Skiing is a fun sport that leaves you feeling refreshed, but the harsh weather can take its toll on your skin.
With the help of Tina Richards, we have created the ultimate guide on the essentials you'll need whilst taking to the slopes.
Sun cream: The combination of the glaring white snow and a higher altitude makes skiers and snowboarders highly susceptible to sunburn. Experts estimate that an incredible 85% of the sun's rays are reflected back and also the higher the altitude, the more sunshine is present. So it is easy to burn areas around the nose and the ears in particular when up the mountain.

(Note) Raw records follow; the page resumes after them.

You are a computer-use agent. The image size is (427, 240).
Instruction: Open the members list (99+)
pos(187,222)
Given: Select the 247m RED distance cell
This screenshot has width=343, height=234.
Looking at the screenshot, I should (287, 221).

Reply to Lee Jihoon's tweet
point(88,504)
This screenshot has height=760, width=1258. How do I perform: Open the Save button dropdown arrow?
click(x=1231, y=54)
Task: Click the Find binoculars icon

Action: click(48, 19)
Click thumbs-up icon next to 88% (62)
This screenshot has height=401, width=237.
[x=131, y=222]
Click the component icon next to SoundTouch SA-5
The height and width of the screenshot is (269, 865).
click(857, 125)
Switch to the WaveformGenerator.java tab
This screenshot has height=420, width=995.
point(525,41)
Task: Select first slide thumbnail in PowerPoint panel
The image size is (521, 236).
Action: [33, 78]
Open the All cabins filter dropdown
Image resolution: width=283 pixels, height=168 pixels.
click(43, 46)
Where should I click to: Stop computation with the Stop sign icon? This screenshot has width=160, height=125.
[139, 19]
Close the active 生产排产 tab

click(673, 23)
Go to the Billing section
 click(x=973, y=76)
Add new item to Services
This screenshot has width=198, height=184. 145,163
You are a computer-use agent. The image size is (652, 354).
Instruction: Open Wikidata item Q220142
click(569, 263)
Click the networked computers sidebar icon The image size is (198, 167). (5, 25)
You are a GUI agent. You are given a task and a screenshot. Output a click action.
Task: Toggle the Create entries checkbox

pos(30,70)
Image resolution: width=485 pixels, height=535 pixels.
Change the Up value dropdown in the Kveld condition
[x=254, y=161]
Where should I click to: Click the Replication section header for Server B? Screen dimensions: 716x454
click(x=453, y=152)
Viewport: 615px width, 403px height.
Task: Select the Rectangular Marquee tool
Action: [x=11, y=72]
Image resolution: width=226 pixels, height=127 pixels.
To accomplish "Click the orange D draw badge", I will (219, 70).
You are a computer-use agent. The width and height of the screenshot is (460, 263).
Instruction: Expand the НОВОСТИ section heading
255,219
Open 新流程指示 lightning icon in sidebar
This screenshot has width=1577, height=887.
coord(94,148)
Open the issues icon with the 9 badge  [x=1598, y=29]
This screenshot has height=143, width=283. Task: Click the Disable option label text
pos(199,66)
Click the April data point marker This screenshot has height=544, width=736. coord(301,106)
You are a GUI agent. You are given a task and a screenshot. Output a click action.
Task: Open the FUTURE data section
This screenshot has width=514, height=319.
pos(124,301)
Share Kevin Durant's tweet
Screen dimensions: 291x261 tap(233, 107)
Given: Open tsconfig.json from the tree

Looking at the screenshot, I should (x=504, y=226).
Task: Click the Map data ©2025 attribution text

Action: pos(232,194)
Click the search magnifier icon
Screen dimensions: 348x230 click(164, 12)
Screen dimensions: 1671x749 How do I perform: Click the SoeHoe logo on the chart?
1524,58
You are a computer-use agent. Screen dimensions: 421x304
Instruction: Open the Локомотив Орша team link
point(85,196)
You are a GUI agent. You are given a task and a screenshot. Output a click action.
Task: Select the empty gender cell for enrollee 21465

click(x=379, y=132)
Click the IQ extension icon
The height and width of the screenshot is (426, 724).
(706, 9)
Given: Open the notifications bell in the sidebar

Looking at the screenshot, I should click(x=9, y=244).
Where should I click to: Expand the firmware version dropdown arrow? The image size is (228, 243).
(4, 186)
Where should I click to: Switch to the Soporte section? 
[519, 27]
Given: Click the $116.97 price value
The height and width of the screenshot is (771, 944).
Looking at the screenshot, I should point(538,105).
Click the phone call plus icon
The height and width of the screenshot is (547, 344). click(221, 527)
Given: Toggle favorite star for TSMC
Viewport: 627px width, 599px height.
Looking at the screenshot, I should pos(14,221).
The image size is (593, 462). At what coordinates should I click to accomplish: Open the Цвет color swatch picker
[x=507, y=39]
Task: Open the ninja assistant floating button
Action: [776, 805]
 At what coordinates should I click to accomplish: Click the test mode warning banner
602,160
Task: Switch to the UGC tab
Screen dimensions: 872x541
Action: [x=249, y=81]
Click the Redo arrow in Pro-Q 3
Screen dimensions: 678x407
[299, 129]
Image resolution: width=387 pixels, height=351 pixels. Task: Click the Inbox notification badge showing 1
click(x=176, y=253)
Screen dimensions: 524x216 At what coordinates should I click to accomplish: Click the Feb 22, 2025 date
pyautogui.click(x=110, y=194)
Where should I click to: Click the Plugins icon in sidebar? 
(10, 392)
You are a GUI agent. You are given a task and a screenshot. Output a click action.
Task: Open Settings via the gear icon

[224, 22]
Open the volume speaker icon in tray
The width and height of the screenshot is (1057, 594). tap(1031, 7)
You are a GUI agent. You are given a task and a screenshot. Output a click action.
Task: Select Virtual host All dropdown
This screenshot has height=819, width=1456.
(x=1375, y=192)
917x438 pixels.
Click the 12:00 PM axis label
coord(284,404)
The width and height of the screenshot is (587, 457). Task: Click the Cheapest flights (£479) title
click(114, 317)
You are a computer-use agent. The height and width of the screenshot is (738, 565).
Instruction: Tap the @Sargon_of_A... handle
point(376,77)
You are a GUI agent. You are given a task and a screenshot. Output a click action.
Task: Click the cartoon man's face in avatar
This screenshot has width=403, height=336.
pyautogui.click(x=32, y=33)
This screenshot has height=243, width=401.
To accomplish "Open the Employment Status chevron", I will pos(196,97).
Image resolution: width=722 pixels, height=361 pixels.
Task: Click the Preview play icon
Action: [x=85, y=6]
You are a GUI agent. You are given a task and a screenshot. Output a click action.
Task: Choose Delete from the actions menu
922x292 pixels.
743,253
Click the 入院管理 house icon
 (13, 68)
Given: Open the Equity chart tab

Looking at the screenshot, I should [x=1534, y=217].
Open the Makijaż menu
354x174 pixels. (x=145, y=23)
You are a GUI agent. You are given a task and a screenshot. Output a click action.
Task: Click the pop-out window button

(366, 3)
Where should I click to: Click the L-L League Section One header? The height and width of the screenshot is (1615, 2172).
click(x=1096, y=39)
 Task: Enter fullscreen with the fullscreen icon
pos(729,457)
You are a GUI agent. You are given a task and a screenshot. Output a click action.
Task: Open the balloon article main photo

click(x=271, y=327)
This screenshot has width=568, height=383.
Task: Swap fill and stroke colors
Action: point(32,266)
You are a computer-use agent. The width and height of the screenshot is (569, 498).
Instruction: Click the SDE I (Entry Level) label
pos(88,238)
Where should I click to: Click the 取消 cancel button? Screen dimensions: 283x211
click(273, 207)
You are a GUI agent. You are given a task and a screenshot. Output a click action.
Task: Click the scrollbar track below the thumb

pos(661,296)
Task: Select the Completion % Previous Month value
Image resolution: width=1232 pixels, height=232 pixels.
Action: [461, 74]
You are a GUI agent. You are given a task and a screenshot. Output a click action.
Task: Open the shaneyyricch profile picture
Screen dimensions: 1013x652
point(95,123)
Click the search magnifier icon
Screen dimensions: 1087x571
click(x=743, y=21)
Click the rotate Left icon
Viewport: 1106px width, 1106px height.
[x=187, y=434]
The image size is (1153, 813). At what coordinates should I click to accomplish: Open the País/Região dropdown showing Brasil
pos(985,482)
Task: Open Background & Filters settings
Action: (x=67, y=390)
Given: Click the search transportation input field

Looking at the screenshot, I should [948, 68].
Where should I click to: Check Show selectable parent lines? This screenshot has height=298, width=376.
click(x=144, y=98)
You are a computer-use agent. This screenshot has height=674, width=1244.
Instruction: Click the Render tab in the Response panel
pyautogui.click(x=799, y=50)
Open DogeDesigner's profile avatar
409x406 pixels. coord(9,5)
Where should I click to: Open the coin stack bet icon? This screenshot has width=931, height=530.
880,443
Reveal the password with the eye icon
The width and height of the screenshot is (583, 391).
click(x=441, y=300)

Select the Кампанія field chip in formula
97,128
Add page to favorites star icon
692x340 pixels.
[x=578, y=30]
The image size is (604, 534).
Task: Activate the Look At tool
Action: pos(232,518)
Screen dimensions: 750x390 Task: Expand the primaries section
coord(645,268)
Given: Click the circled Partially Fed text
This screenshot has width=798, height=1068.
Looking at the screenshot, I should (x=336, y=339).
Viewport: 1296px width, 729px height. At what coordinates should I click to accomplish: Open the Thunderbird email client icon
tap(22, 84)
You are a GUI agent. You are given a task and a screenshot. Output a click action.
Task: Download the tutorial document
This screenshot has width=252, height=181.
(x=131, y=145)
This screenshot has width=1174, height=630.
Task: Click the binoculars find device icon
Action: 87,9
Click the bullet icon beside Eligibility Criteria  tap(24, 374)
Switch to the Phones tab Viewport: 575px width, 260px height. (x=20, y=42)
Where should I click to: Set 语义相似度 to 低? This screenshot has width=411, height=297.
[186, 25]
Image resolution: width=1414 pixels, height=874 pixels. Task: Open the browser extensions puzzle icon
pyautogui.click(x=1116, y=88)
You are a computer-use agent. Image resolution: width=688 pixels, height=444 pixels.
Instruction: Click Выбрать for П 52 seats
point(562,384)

Burns acquired while skiing can be far more intense and painful than the typical summer sunburn and you can get UV damage from the sun which can lead to skin cancer as well as wrinkles. You should wear a sun cream of at least SPF30 to prevent this. Given that most of us only wear half the amount of sun cream needed, remember that the optimum dose is a large pea size for the face.
You should ideally choose a waterproof and sweat-proof cream and regularly reapply to ensure you prevent burns. Don’t forget to cover areas on the face that could be exposed after taking off and hats, goggles and hair bands. Plus the delicate skin around the eyes is prone to UV damage. Use a mineral only based sunscreen around the eye area (chemical sunscreens will sting and burn your eyes) containing zinc oxide or titanium dioxide. I like Suntegrity All Natural Moisturizing Face Protection SPF30 which is also good as a lip balm and hand cream.
Lip balm: You will also need to find a high SPF lip balm to not only prevent your lips becoming too dry, chapped and crack but sunburnt too. More products are coming onto the market now.
Hand cream: At low temperatures and high wind situations is when your hands become dry – even if you are wearing gloves most of the time. So be sure to look for a non-greasy ultra-hydrating hand cream otherwise your hands could also be at risk of becoming cracked and chapped.
Sunglasses and goggles: Eyes can become sunburnt too! Yes believe it or not, this can actually result in scarring in bad cases and takes more than 48 hours for the eyes to heal. Don’t leave the chalet without goggles or sunglasses which block out the UV rays and help prevent blindness from the snow too.
Relaxing bath: After a long hard day skiing, it’s a good idea to relax the muscles so that they are ready for the next day so take a soak in the bath with an emollient body wash product such as Dove Triple Moisturising Body Wash £2.99, Cetaphil Restoraderm Body Wash £15.99 or Balance Me Super Moisturising Body Wash £12.25.
Moisturiser: After your bath, massage in a therapeutic body oil or cream to further relax the muscles and moisturise the skin before you retire for the evening. You should look for a product that includes muscle warming essential oils like ginger, black pepper or marjoram. I like Cowshed’s Wild Cow Invigorating Body Lotion £18.00, Neals Yard Aromatic Massage Oil £11.65 or Pepperfit Relax Body Lotion £20.40.
Serum: At night use a serum loaded with antioxidants to mop up free radicals induced during the day in the sun. I like those that contain vitamin C or niacinamide as these brighten the skin and help to reduce pigmentation such as SkinCeuticals CE Ferulic serum £129.00, Medika8 C-Tetra Vitamin C Serum £34.00, or Total Vitamin Antioxidant Face Serum by Kate Somerville £61.00.
Diet: Eat foods high in vitamin C including grapefruit, peppers, berries and foods high in zinc such as nuts and seeds to boost your immune system because strong UV exposure at high altitudes is immune-suppressive leading to mouth cold sores and colds.
On the run up to your skiing trip ensure your diet includes plenty of essential fatty acids (nuts, ground seeds, avocadoes, oily fish, olive oil) to fortify the skin’s natural moisturising barrier before you expose your face to the cold.
If you follow all these guidelines, you shouldn’t have any problems whilst away skiing bar any on or off piste accidents!